FESTIVIDAD DE TODOS TODOS SANTOS
Dia 1 de Noviembre de 2025
REFLEXIÓN
1.- La santidad no está reservada para personas especiales que han seguido a Jesús de forma ejemplar y la Iglesia los propone como modelo.
La fiesta de hoy nos recuerda lo que pide Jesús a todos los que quieren seguirle de verdad: SED SANTOS COMO DIOS VUESTRO PADRE ES SANTO.
El Camino para ser santo lo enseña Jesús en las Bienaventuranzas:
++Sed austeros para compartir vuestros bienes con los más necesitados.
++Dichosos los que son pacientes y pacificadores porque construirán una convivencia con armonía y con paz.
++Dichosos los que consolais a los que lloran y los que sufren.
++Preocupaos por quienes tienen hambre de pan y de la Palabra de Dios.
++Dichosos los que trabajan por la justicia y la paz porque construirán el Reino de Dios.
++Dichosos los que teneis limpio el corazón porque todo lo hacéis con rectitud de intención, para manifestar el Amor de Dios y no para vuestra complacencia, para manifestar el orgullo de vuestro comportamiento y presumir de que sois buenas personas.
2.- Como complemento de las Bienaventuranzas y camino para ponerlas en práctica hemos de recordar los criterios que el Señor tendrá en cuenta cuando estemos en su presencia y nos pregunte qué hemos hecho en nuestra vida:
++Venid a mi derecha porque tuve hambre me disteis de comer
++Tuve sed y me disteis de beber
++Estuve desnudo me vestisteis.
++Estuve enfermo me cuidasteis
++ En la cárcel y vinisteis a verme.
Y le preguntaremos: Señor ¿Cuándo lo hicimos? y nos responderá: cuando lo hicisteis con uno de mis hermanos, conmigo lo hicisteis.
++Y también alegraos y sed felices cuando os persigan, os insulten y os maltraten por mi causa, porque vuestra recompensa será grande en el cielo..
3.- Todos los cristianos estamos llamados a SER SANTOS, esa es nuestra vocación y no la vocación de unos pocos.
Y la santidad la hemos de vivir cada uno según nuestra situación personal: En el sacerdocio, en la vida religiosa, en la convivencia de la vida familiar como un elemento más de unidad y de la educación de los hijos, en el ambiente del trabajo, entre los amigos, los vecinos… En todos los ambientes en los que vivimos hemos de ser presencia de Dios y transmisores del mensaje de Jesús.

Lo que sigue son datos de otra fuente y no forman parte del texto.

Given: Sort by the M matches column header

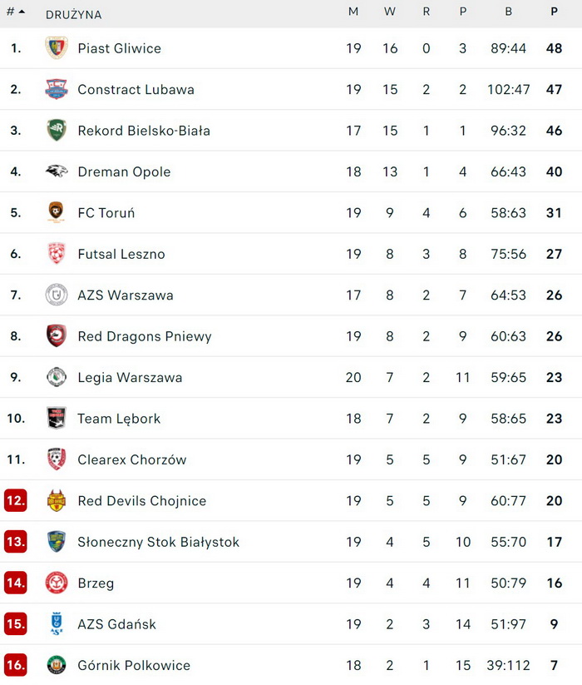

Para eso hemos de pensar cómo cuidar nuestra relación con Dios, cómo hacemos crecer nuestra fe para estar cada vez más identificados con Jesús, viviendo con alegría y esperanza en todas las situaciones de nuestra vida.
Pidamos al Señor que no olvidemos que todos somos llamados a ser SANTOS, a esforzarnos en ser mejores cada día y ser ejemplo para los demás.